TEXT SECTION:
In the quote above it is interesting that the EIA mentions “sweet spots” and points out that oil production from the sweet spot area of the Bakken shale in Montana reached a maximal production of 300,000 barrels per day in the third quarter of 2006 (see the figure below).
The New York Times writes that the USA, “will become a net oil exporter by 2030”. There is no evidence for this in WEO-2012. Instead, the IEA shows in Figure 2.17 (below) that very significant improvements in the efficiency of oil use are required for the USA to reduce its import requirements to somewhat over 3 Mb/d by 2020. We also see that “Increased oil supply” (from increased domestic production) has its greatest significance between 2020 and 2030.
I must conclude my analysis of the USA with a figure that shows the total number of active drilling rigs in the USA. We can see that an increasing number of these have gone over to drilling for oil rather than gas. The consequence of this will be that production of natural gas will fall. We can also see that if the price of oil or gas falls too low – as it did at the end of 2008 – then most of the rigs are put into storage.
Our conclusion is that the pronouncement that the USA will be a greater oil producer than Saudi Arabia can be regarded as a clever sales trick to generate interest in the WEO-2012 report.
According to the e-mail from Science I should focus on issues that make it possible for me to comment on the possibility of increasing oil production to the levels discussed in World Energy Outlook 2012. I now would like to point to the note “Spotlight” on page 38. In that we can read about “the biggest source of uncertainty for energy prospects”. In my seminars, (normally around 50 per year), I frequently say that we have entered an era when physics is more important than economics. I’m a professor in physics (and global energy systems) and it is the laws of physics that are limiting to oil production in the future. It made me smile when the IEA cited a Nobel Prize laureate in physics, Niels Bohr, as they started to discuss uncertainties. I think it is important to read the whole note:
As Niels Bohr said, “it is tough to make predictions, especially about the future”. In common with all attempts to describe future market trends, the projections in WEO-2012 are subject to a wide range of uncertainties. Indeed, it is unlikely that the future will follow any of the precise paths described in our scenarios. But that is not the aim of the WEO: none of the scenarios is a forecast. Each is intended to demonstrate how markets could evolve under certain conditions. How close those scenarios are to reality not only hinges on how well the model represents the way energy markets work and the validity of the assumptions that underpin that model, but also on the occurrence of “game changer” events in the economy at large. Many past forecasts and outlooks have been confounded by events such as the 1997-1998 Asian financial crisis, the US subprime mortgage crisis and subsequent recession and the more recent “Arab Spring”. Key drivers of energy markets are hard to predict, in part because they interact with each other. Yet some are inherently easier to predict than others, especially in the near term. Population, even by region, is unlikely to deviate much from the assumptions used for this Outlook. And we can be reasonably confident about how technology is likely to evolve in the short to medium term, even if there are surprises, such as the improved technologies that have recently unlocked huge unconventional gas and oil resources in the United States and elsewhere.

MATERIAL PROVIDED:
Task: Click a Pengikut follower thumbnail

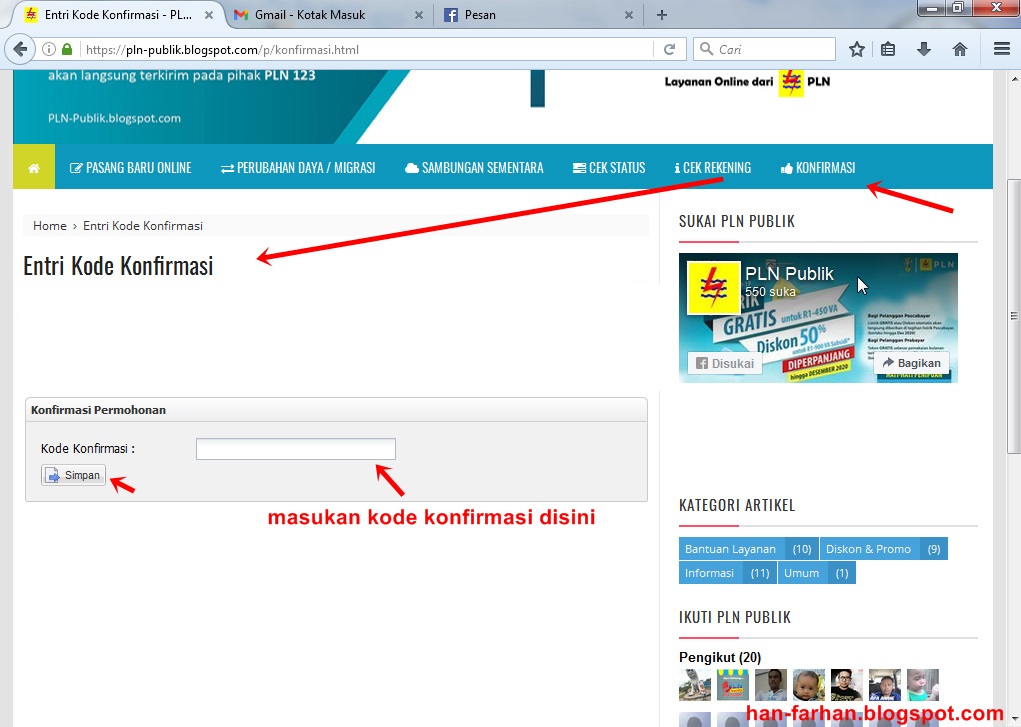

WHAT IS ASKED:
(a) From the text on US oil production, give back everything from "In the quote" down to "the figure below).".
(b) In the text on US oil production, turn the paragraph starting "I must conclude my analysis" into a short list that keeps its main facts.

REPLIES:
(a)
In the quote above it is interesting that the EIA mentions “sweet spots” and points out that oil production from the sweet spot area of the Bakken shale in Montana reached a maximal production of 300,000 barrels per day in the third quarter of 2006 (see the figure below).

(b)
- The US analysis ends with a figure of the total number of active drilling rigs in the USA.
- More and more of these rigs have switched from drilling for gas to drilling for oil.
- As a result, natural gas production will fall.
- When the price of oil or gas drops too low, as at the end of 2008, most rigs are put into storage.